══ PROVIDED INFORMATION ══

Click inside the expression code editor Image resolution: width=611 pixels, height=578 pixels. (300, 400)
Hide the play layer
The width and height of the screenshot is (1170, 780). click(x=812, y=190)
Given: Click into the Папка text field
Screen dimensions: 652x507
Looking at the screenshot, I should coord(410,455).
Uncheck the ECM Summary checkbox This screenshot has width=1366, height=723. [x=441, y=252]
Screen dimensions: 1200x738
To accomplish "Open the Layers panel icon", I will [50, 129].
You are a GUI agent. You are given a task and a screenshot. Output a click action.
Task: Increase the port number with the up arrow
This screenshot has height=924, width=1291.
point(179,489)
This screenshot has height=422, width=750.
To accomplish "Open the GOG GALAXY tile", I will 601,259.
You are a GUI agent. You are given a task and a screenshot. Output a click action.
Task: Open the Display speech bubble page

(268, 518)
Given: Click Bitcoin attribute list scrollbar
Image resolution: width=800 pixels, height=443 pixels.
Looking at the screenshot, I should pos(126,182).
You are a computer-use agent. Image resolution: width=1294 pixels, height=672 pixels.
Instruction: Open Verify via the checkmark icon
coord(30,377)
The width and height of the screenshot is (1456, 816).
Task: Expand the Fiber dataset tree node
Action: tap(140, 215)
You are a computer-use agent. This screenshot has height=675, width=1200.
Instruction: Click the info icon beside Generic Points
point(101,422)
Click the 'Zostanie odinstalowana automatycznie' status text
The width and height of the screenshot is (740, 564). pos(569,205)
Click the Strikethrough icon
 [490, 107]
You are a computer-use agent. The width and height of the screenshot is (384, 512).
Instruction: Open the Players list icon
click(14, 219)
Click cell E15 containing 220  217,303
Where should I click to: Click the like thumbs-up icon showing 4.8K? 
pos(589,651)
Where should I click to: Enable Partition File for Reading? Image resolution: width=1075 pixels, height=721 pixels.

═══

* DIRECTIONS
Copy out every one of the rows above again, character for character, with no changes.

* ANSWER TO THIS EXERCISE
Click inside the expression code editor Image resolution: width=611 pixels, height=578 pixels. (300, 400)
Hide the play layer
The width and height of the screenshot is (1170, 780). click(x=812, y=190)
Given: Click into the Папка text field
Screen dimensions: 652x507
Looking at the screenshot, I should coord(410,455).
Uncheck the ECM Summary checkbox This screenshot has width=1366, height=723. [x=441, y=252]
Screen dimensions: 1200x738
To accomplish "Open the Layers panel icon", I will [50, 129].
You are a GUI agent. You are given a task and a screenshot. Output a click action.
Task: Increase the port number with the up arrow
This screenshot has height=924, width=1291.
point(179,489)
This screenshot has height=422, width=750.
To accomplish "Open the GOG GALAXY tile", I will 601,259.
You are a GUI agent. You are given a task and a screenshot. Output a click action.
Task: Open the Display speech bubble page

(268, 518)
Given: Click Bitcoin attribute list scrollbar
Image resolution: width=800 pixels, height=443 pixels.
Looking at the screenshot, I should pos(126,182).
You are a computer-use agent. Image resolution: width=1294 pixels, height=672 pixels.
Instruction: Open Verify via the checkmark icon
coord(30,377)
The width and height of the screenshot is (1456, 816).
Task: Expand the Fiber dataset tree node
Action: tap(140, 215)
You are a computer-use agent. This screenshot has height=675, width=1200.
Instruction: Click the info icon beside Generic Points
point(101,422)
Click the 'Zostanie odinstalowana automatycznie' status text
The width and height of the screenshot is (740, 564). pos(569,205)
Click the Strikethrough icon
 [490, 107]
You are a computer-use agent. The width and height of the screenshot is (384, 512).
Instruction: Open the Players list icon
click(14, 219)
Click cell E15 containing 220  217,303
Where should I click to: Click the like thumbs-up icon showing 4.8K? 
pos(589,651)
Where should I click to: Enable Partition File for Reading? Image resolution: width=1075 pixels, height=721 pixels.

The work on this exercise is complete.